I did notice (only recently) that the letters in my son Levi’s name can be rearranged to make the word “L I V E.” That was pretty cool until a pal pointed out that with yet another letter shift you got the word “E V I L.” Damn. I even screw up subconsciously.

The point is that everything we do, say, or hang in our kids’ rooms really does matter. That’s like my worst nightmare. Translated, it means I really do have to obsess over each and every not so great parenting moment. Argh! How can a person live knowing this?

I once met this woman at a party. My kids were tiny. Hers were grown. I was in some state of distress over where to send them for preschool or something. She put her arm around me and took me aside. Then with the calmest, most assured voice I’d ever heard she said, “Debra, all of these little decisions you’ll be faced with over the years, the minuscule choices you’ll have to make, Just remember, every single one of them…matters more than you can ever know.” She then smiled and wandered back to the bar to refill her Cosmopolitan.

I sat there dumbfounded for a moment. Did she really just say that? Was she trying to curse me? I think I left the party shortly thereafter, no longer in a particularly festive mood, now that I was shouldered with the weight of the world. But just as I got into my car to set out for home, I remembered that this prophetic woman’s name might hold the key to her enigmatic comments. Her name you see was Lucy. Hmmm…sounds a lot like Lucifer, don’t ya think?

What’s in a name? Everything!

Serious question: Is it okay to call your spouse “mom” or “dad” or any derivation thereof? I’m not judging. It just seems weird to me. I admit that sometimes I refer to myself as “mommy.” Like when I say to my kids, “Mommy is tired right now and needs a few more sips of her Grey Goose Martini. I’ll join you in a few minutes…” And there are plenty of times when I say things like, “Why don’t you go and ask Daddy to help you open that ridiculously packaged toy that even a safe-cracker would have trouble unhinging.”

But I consciously try very hard not to call my husband “daddy.” That just seems so…so…Oedipal or Electra or whatever you call it. But I’ve noticed that lots of parents do that. So I’m wondering, is it just me or is this a little demented? I mean, are there statistics on couples who call each other parental names? Do they end up divorced more frequently? Or more likely, do they find themselves in safe but frigid marriages that are more based on codependency than mutual respect and attraction?

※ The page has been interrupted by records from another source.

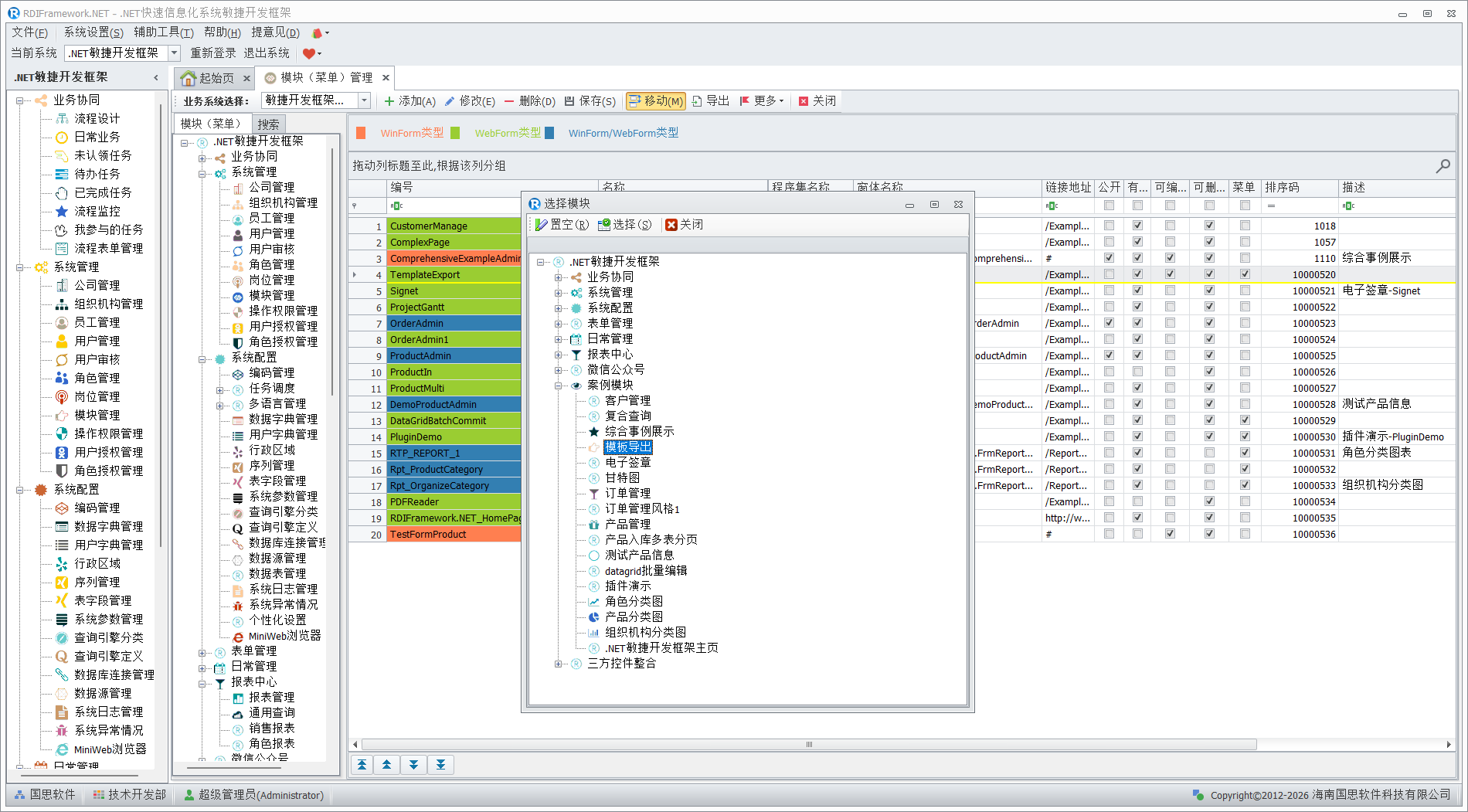
Task: Click the orange WinForm类型 color swatch
Action: tap(361, 133)
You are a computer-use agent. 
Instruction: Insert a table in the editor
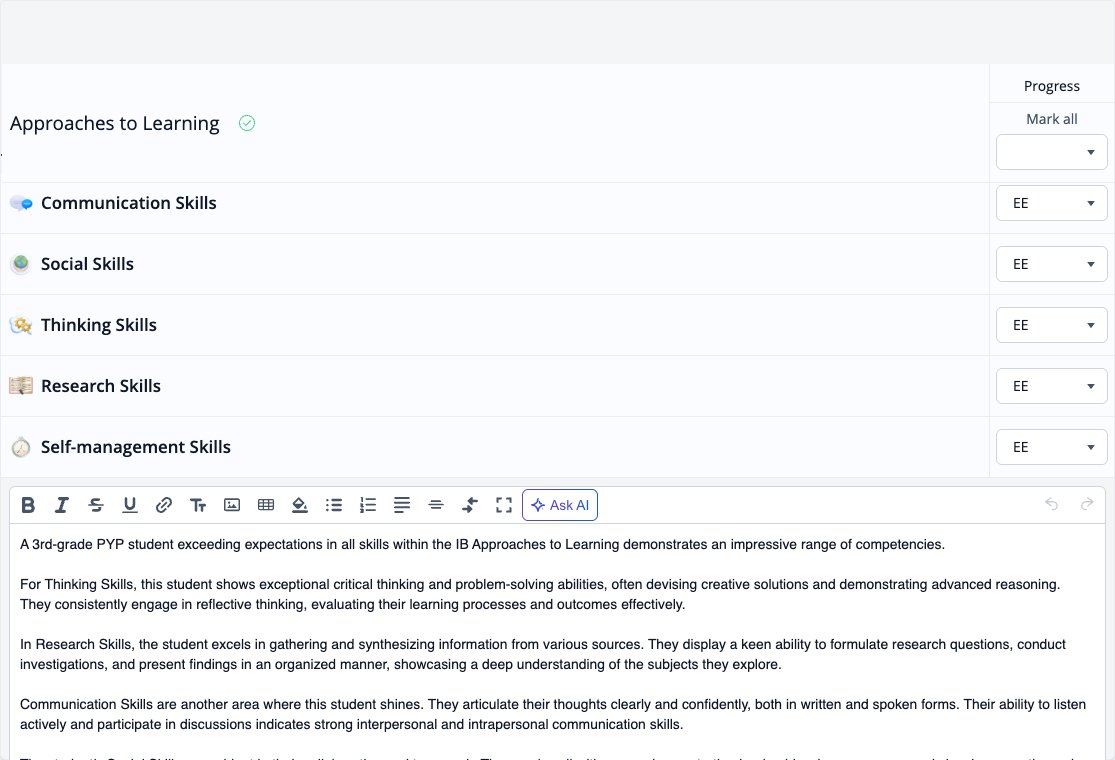pos(266,505)
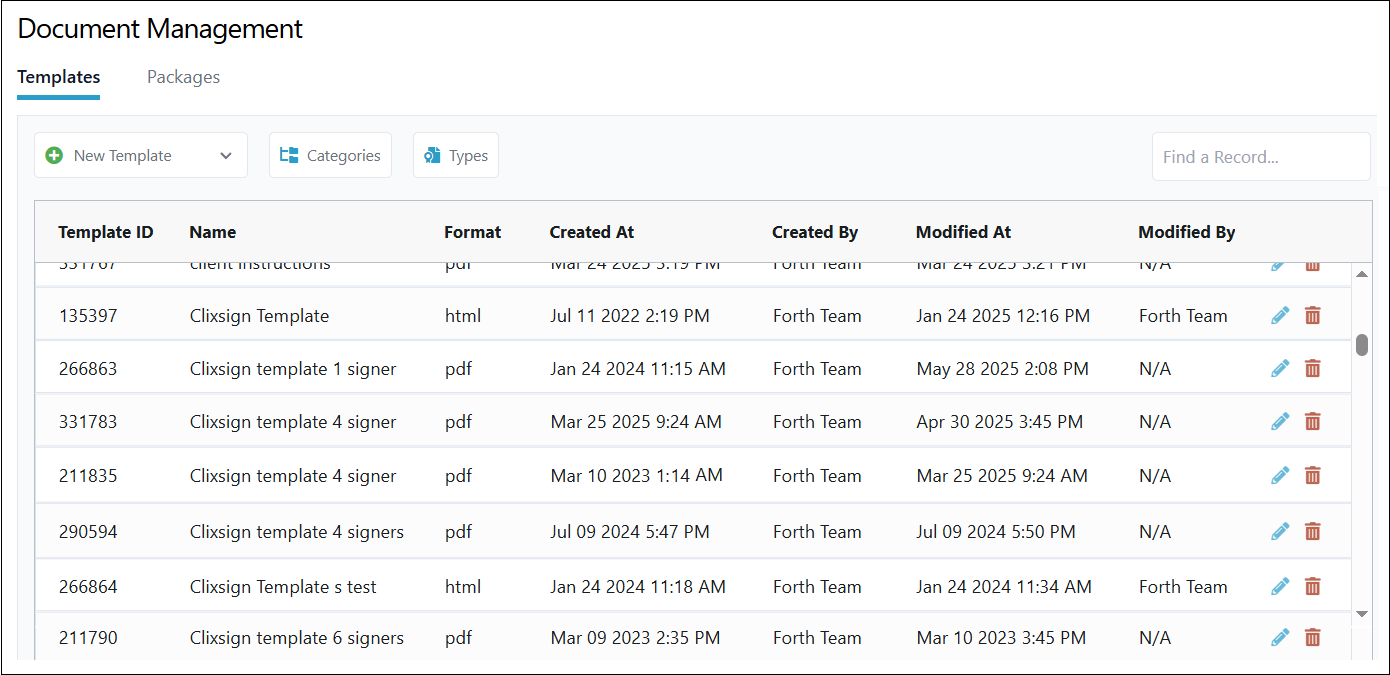Switch to the Packages tab

183,77
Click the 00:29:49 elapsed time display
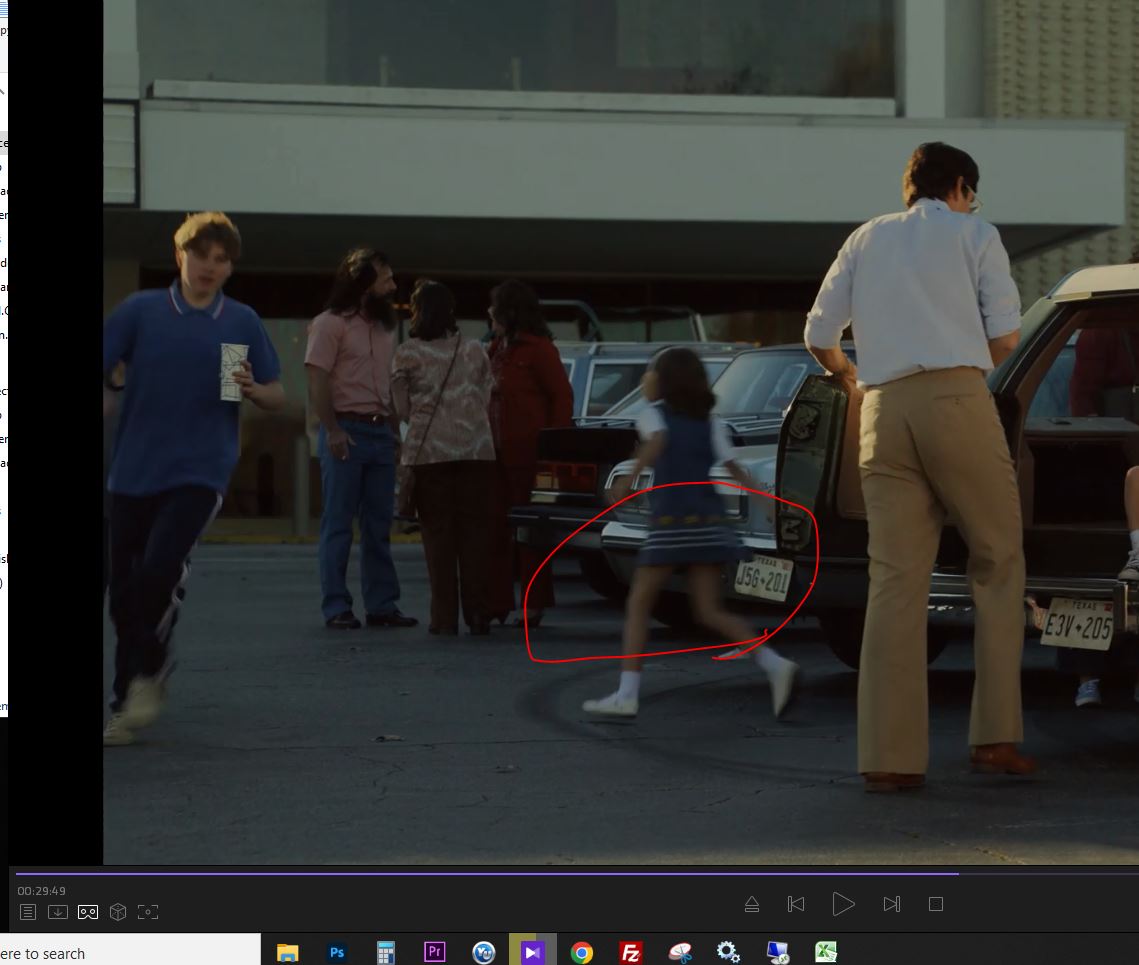1139x965 pixels. pyautogui.click(x=41, y=891)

Every once in a while my husband will slip and call me “mom.” Boy does my ire-o-meter go off. “First of all, I am not your mother,” I immediately bite back, “I don’t want that job and frankly you couldn’t pay me enough to take on that responsibility.” (Note to readers, my hubbie’s mom is a lovely woman whom I happen to adore. Still, I don’t really know how she managed to allow my husband to grow into adulthood without turning to drugs, alcohol or cutting out his tongue.)

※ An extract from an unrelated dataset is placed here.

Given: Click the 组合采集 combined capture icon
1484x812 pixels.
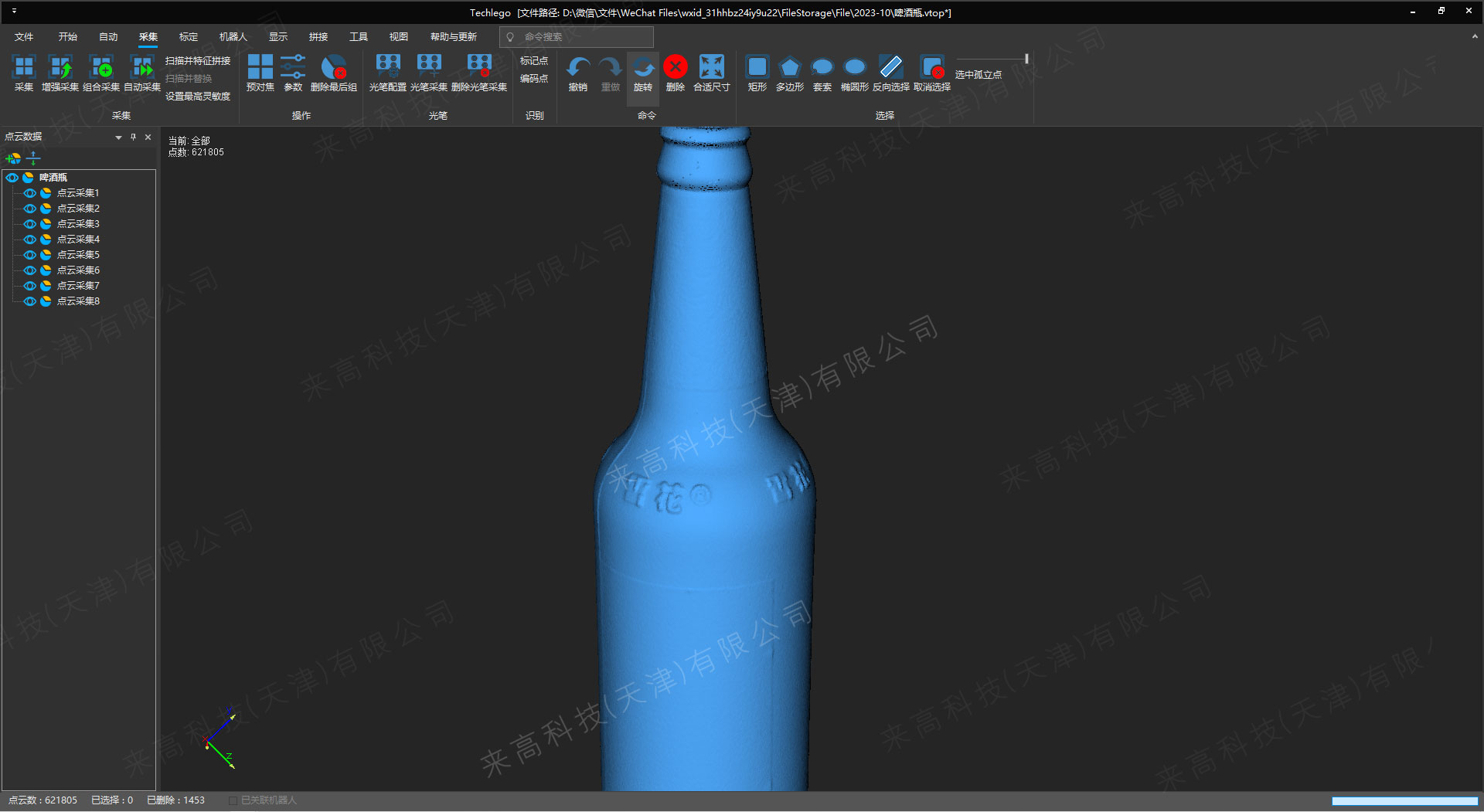Looking at the screenshot, I should click(x=101, y=68).
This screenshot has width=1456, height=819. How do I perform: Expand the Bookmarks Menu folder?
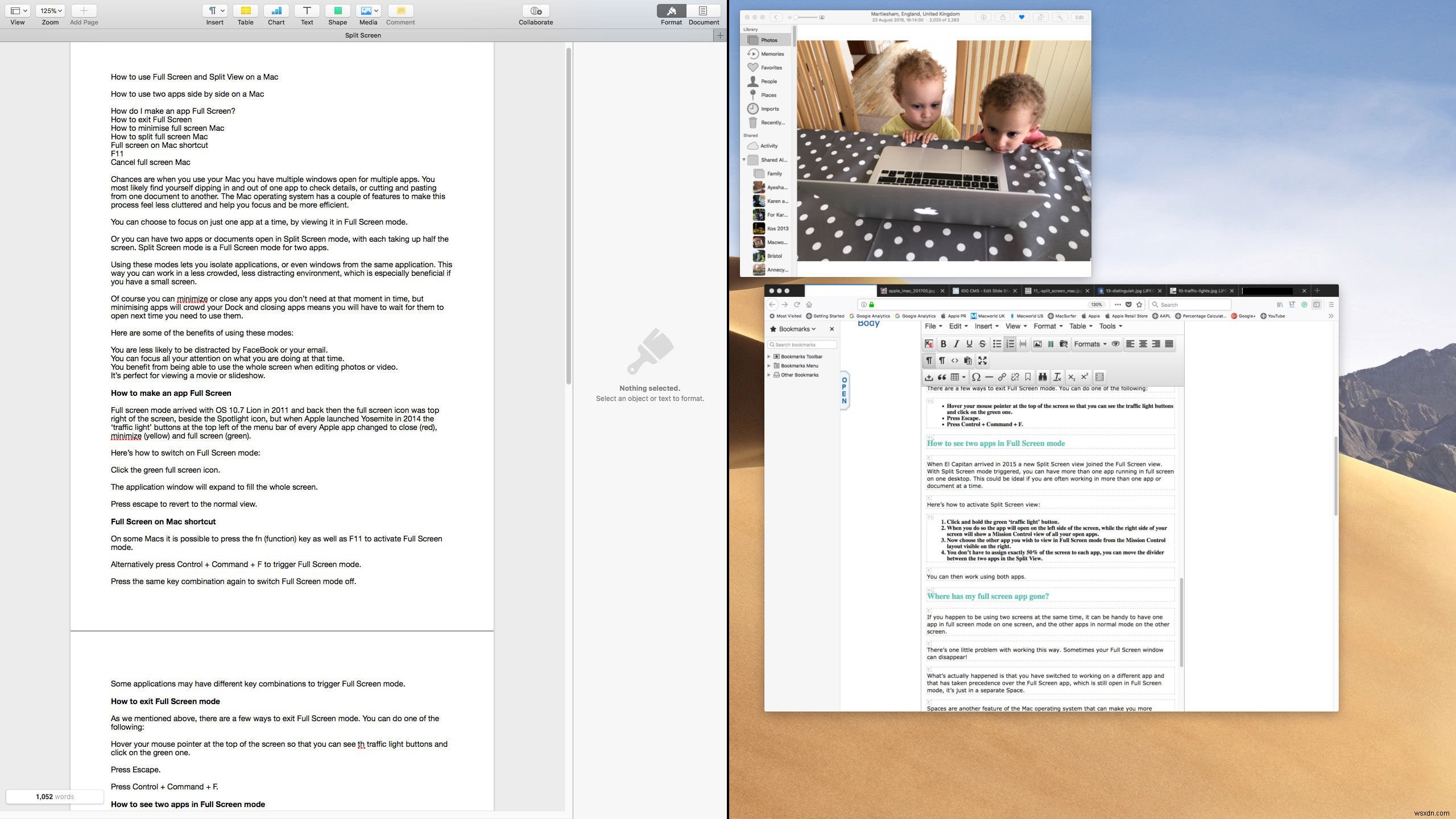(x=769, y=365)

But the bigger question is, “Doesn’t calling your wife ‘mommy’ somehow destroy the passion in your physical relationship?” I mean the connotations are just…just…icky. I can’t be the only person who notes this and is bothered by it. Can I?

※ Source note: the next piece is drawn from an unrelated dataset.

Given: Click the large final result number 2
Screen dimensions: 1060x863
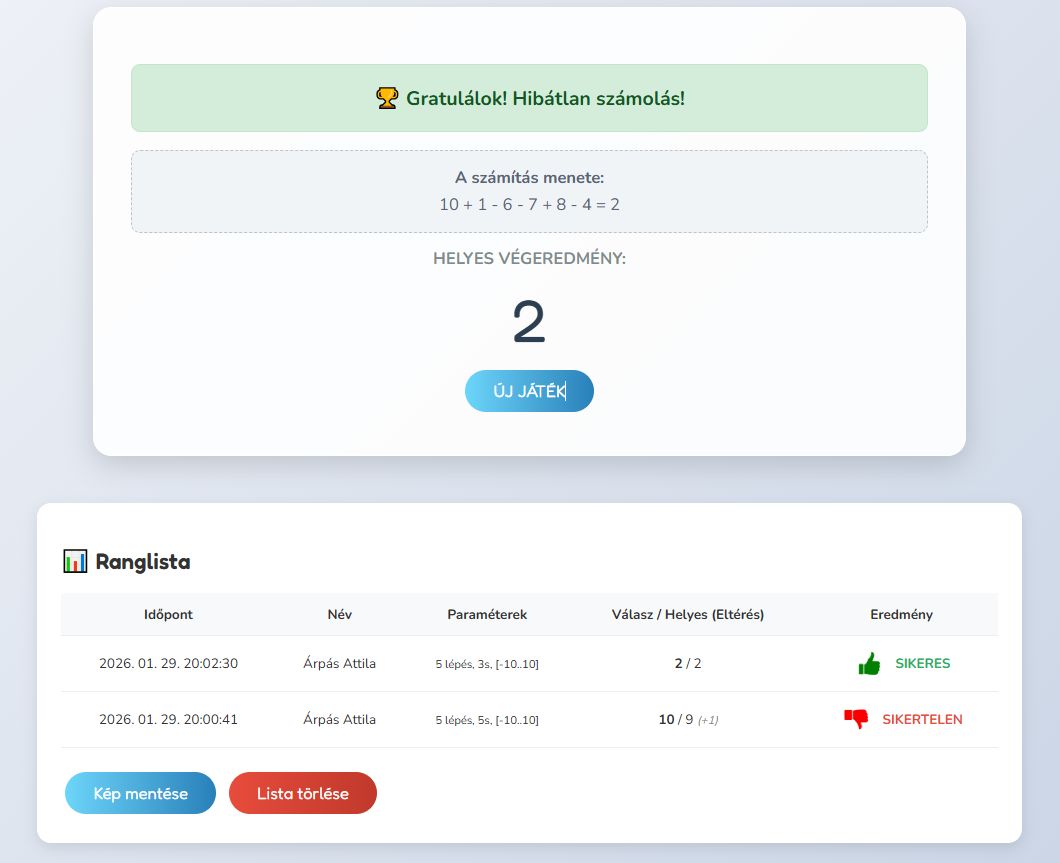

Please, tell me the truth. If you call your husband “daddy,” are you secretly wishing he’d pull you into his strong arms and tickle you till you puked as opposed to enfolding you into a romantic embrace that leads to a different kind of ecstasy? Is the whole “mommy” thing proof that you no longer see your wife as the lustful, erotic goddess she once was, and have now relegated her to the lowly position of chief cook, laundress and child-care provider?

I am troubled by this. Set me straight.